“This week, the kids talk retro emulation, Tayo talks Joss Whedon, and Sony’s latest hardware disaster.”
WARNING: EXPLICIT (that means we say bad words sometimes)
Kids in this episode: Switch, Tayo, and Zeus
Fans of Joss Whedon can comment below, or send their hatemail to tayo@dangerouskids.net








Switch: I completely agree with you on how retardedly finicky computers can be. My theater friends lost their final exam project because their computer corrupted their movie.
Zeus: I felt bad for you, it sounded like you needed a lozenge the entire second half of the show. I hope you’re feeling better =)
Tayo: I respect your opinion for Joss Whedon, though I have to disagree. The manner in which you presented your argument made it sound as if you were insulting his career via only one of his works. I agree, Buffy was a mediocre series as best, and the casting could’ve been better, though you cannot insult a man’s work just for one of his pieces. That would be like Zeus saying she hates Will Wright just because of The Sims Pets. Joss Whedon has come out with several great works since then, such as Firefly, Dollhouse, Serenity, and my all time favorite movie/musical, Dr. Horrible’s Sing-Along Blog. They have all been fantastic productions, and yes, they have had climaxes without the need of a sexual medium. Well, that’s my rant for this week. Tayo, you can call me a Joss Whedon fanboy all you want, and I won’t mind. I just wanted to voice my opinion.
Here Shiggy, I got this for you.
Hey, cool website. Should come in handy.
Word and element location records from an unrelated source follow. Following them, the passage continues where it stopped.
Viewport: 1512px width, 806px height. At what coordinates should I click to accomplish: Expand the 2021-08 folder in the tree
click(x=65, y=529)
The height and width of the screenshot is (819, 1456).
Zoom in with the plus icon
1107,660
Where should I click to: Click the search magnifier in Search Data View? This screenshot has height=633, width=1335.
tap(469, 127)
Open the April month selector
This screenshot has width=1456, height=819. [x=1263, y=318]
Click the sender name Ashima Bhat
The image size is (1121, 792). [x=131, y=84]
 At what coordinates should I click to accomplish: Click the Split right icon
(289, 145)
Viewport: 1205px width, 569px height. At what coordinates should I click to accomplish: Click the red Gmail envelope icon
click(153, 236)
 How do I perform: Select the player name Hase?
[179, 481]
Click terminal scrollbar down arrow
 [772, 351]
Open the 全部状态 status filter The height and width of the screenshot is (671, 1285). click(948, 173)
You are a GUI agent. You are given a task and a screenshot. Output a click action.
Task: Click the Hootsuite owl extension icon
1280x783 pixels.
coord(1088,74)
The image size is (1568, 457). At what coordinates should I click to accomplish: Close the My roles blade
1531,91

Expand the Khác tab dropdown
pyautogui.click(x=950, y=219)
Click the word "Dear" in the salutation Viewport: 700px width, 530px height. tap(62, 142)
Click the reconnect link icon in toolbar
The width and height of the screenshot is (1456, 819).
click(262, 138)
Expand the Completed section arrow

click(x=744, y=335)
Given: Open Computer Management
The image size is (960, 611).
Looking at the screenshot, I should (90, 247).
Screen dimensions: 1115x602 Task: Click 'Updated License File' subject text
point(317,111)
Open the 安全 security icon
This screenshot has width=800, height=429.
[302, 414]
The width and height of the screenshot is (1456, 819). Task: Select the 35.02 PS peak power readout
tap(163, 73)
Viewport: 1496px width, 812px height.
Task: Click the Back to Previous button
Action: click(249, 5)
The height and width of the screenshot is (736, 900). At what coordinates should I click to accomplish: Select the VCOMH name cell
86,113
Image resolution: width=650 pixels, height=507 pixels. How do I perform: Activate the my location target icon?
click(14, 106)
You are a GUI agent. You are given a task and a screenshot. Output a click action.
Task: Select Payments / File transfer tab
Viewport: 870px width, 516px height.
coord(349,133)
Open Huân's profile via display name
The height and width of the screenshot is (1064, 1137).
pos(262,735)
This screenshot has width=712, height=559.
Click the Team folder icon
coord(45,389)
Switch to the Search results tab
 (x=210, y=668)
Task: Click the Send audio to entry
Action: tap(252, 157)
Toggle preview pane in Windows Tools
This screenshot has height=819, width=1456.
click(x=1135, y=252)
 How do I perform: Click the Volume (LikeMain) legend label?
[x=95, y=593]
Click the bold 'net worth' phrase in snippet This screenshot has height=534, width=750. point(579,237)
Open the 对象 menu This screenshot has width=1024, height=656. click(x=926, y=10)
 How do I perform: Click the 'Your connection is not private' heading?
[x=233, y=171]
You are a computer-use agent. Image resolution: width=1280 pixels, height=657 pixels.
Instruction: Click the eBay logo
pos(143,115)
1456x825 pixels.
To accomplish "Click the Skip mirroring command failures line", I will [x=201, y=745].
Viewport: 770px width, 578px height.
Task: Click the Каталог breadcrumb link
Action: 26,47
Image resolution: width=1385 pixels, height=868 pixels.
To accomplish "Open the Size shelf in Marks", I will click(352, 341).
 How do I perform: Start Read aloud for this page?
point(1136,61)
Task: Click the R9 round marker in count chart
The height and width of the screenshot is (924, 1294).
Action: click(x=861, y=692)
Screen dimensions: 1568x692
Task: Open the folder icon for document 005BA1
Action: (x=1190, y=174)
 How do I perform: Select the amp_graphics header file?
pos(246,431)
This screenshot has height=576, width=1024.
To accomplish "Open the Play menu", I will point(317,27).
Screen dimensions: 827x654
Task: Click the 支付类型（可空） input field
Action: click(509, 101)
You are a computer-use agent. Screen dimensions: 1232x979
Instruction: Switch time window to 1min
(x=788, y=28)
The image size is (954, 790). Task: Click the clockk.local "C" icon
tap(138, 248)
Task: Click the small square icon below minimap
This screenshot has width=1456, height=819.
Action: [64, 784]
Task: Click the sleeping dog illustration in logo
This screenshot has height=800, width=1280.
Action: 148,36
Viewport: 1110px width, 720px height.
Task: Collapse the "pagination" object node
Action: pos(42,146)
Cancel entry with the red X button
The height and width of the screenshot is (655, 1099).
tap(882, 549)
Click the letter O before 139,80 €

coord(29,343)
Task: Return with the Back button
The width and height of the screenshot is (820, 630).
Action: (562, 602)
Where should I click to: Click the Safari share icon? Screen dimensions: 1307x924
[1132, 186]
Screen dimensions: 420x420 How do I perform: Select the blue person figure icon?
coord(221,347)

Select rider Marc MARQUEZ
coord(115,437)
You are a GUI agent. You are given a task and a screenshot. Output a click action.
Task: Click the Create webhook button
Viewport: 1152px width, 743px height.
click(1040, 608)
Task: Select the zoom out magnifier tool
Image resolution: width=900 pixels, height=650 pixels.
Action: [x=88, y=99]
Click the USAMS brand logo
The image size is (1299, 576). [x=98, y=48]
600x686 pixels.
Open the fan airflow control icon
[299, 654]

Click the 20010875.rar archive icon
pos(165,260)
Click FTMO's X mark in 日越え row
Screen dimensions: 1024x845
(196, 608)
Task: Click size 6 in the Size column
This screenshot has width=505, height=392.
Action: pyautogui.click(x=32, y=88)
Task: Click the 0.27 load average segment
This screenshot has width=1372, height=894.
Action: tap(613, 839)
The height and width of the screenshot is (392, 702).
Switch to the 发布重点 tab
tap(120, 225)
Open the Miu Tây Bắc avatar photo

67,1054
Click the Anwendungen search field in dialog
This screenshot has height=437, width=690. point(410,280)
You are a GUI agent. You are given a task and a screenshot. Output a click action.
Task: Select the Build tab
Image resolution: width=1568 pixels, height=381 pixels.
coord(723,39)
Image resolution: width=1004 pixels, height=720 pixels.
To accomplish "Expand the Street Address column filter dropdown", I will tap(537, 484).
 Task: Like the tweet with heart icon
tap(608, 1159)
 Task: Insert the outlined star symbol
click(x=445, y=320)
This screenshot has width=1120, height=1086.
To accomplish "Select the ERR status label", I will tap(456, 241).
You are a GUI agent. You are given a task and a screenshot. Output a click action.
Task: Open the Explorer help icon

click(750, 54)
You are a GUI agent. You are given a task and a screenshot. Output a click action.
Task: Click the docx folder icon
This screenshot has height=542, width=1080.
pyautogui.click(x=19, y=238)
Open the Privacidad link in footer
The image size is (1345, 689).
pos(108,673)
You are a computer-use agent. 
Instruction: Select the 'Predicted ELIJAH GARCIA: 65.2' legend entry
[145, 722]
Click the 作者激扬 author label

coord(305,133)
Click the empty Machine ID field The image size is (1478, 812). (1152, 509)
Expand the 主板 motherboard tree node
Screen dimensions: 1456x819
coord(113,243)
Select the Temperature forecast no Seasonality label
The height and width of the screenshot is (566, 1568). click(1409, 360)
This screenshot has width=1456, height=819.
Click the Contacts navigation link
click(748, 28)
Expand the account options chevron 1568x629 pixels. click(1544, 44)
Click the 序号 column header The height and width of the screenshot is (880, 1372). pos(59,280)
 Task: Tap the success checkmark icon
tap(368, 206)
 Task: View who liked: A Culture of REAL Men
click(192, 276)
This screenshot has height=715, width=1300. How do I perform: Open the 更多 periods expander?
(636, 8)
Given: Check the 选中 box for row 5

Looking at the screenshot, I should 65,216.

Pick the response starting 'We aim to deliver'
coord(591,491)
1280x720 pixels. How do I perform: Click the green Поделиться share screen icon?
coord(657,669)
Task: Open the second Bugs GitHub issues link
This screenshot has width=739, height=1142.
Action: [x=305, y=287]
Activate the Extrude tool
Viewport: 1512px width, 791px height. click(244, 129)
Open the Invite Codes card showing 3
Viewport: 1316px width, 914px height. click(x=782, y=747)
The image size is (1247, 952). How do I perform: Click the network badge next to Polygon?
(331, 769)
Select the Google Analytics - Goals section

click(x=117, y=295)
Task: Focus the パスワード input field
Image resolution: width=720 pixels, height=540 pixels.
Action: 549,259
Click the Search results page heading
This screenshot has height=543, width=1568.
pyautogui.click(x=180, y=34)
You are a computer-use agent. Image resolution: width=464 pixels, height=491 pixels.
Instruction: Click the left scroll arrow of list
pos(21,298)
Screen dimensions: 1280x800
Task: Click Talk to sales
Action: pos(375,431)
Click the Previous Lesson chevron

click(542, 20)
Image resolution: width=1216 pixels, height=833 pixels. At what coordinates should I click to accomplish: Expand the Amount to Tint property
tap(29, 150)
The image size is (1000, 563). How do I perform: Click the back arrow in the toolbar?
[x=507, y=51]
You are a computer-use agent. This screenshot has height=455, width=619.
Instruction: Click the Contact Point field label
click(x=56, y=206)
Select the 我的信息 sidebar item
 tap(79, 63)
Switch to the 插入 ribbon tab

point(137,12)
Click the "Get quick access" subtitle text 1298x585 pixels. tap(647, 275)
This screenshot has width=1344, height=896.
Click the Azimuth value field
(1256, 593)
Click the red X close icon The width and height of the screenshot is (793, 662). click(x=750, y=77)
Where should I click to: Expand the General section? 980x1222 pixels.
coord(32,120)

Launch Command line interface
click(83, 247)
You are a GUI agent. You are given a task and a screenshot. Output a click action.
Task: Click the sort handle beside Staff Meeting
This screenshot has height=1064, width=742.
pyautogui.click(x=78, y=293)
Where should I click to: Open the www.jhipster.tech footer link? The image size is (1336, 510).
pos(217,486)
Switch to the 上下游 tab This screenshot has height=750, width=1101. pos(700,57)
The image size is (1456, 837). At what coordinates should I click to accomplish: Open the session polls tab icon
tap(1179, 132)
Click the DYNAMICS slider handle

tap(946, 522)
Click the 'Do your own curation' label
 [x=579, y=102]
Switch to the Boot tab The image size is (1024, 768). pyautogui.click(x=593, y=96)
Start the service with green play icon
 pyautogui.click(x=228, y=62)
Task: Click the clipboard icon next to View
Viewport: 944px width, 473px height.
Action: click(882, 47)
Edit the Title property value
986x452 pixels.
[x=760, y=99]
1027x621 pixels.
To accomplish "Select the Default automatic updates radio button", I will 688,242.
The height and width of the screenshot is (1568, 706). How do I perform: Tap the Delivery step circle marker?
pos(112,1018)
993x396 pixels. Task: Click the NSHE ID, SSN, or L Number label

Thanks Switch.
Joss Whedon is one of those artists where I love half of their material and completely, and utterly despise the other half. Most of his fans consider him a god and I would agree with them if he was consistent. Hell, even if he only made one bad project I’d agree with his hardcore fans. But, sorry, Whedon’s “god” status is reserved for the Coen Bros. where even their “bad” movies (there’s really only two, maybe three) is like a shiny, golden turd compared to Whedon’s most wretched works. Not a good “nerd” example? Well, how about Alan Moore? Now that’s a writer. That’s a legend. His graphic novels are incredibly consistent. I don’t believe he’s ever published anything that was horrible. It’s just unfortunate that all of Moore’s books get turned into mediocre, hackneyed “films.”
I all ways wanted to know wat type of recording program you think is the best and which is the worst?
It depends on the application.
For the new setup for our show, I mix everybody live on the fly and then just send the output to the line-in on my laptop. My laptop just functions like an expensive voice-recorder at that point, so for that kind of basic recording, I use Sony’s Sound Forge software. I’ve been using Sound Forge since version 4 back in the 90′s for tons of various editing applications. As a stand-alone editor, it’s great, especially if I’m working with samples for a remix or some project I’m doing in Acid. The biggest thing for this show, though, is that even though it takes a little longer to bounce down 30 minutes of uncompressed audio to an mp3, it’s stable and reliable, so I use it to record DK.
For production, I’ve been using Adobe Audition. It’s a multi-track editor where I can cut together the news segments, mix the music in for the show, apply compression and minor EQ tweaks if I need to, and basically just put the whole damn thing together. Once I export the final mp3 from Audition, I just change the file name and some basic tag info and upload it to the site.
In a perfect world, I’d be recording everybody to their own track in Pro Tools so I can tweak everything in post instead of mixing on the fly, but mixing on the fly is cheaper and I had some experience mixing a live sound board growing up, so Pro Tools (or Digital Performer, if you prefer) will have to wait.
The worst? Audacity. Fuck free audio software. I’ll never go back.
- Switch
thanks
I’m finally catching up on the podcasts I’ve missed while my life was busy being crazy, and I’ve gotta say I’m on the side of “computers break”. We cannot yet rely completely on digital distribution (just look at iTunes and the fact that a fried motherboard has me currently – hopefully temporarily – separated from my legally purchased music collection). This is the same logic that has me not ready to trust hard drive video cameras…I need a hard copy of my footage. And I need to know that when (not if) there is a glitch while I’m recording, I’m not too likely to lose the last hour of recording. Tape formats – MiniDV and HDV – are still more trustworthy than the digital alternatives.
I do look forward to when all-digital models are more reliable. For cameras, I’d effing love to cut out importing time. For video games, I’d love to not have a shitload of discs lying around. As a Maxis whore, I have a metric fuckton of Sims expansion packs, and each new one makes the previous set of discs pretty much useless until something makes a fresh install necessary…by which time, I’ve misplaced the discs or the damn purchase code.
I welcome digital downloads, once they come up with a surefire “We are not going to rip you off” method that allows me to re-download a purchased-but-lost game without buying it again. That’s all I really need; in this day and age, the speed it would take to download & install would – in many cases – take the same amount of time as it would to install it from a CD or DVD.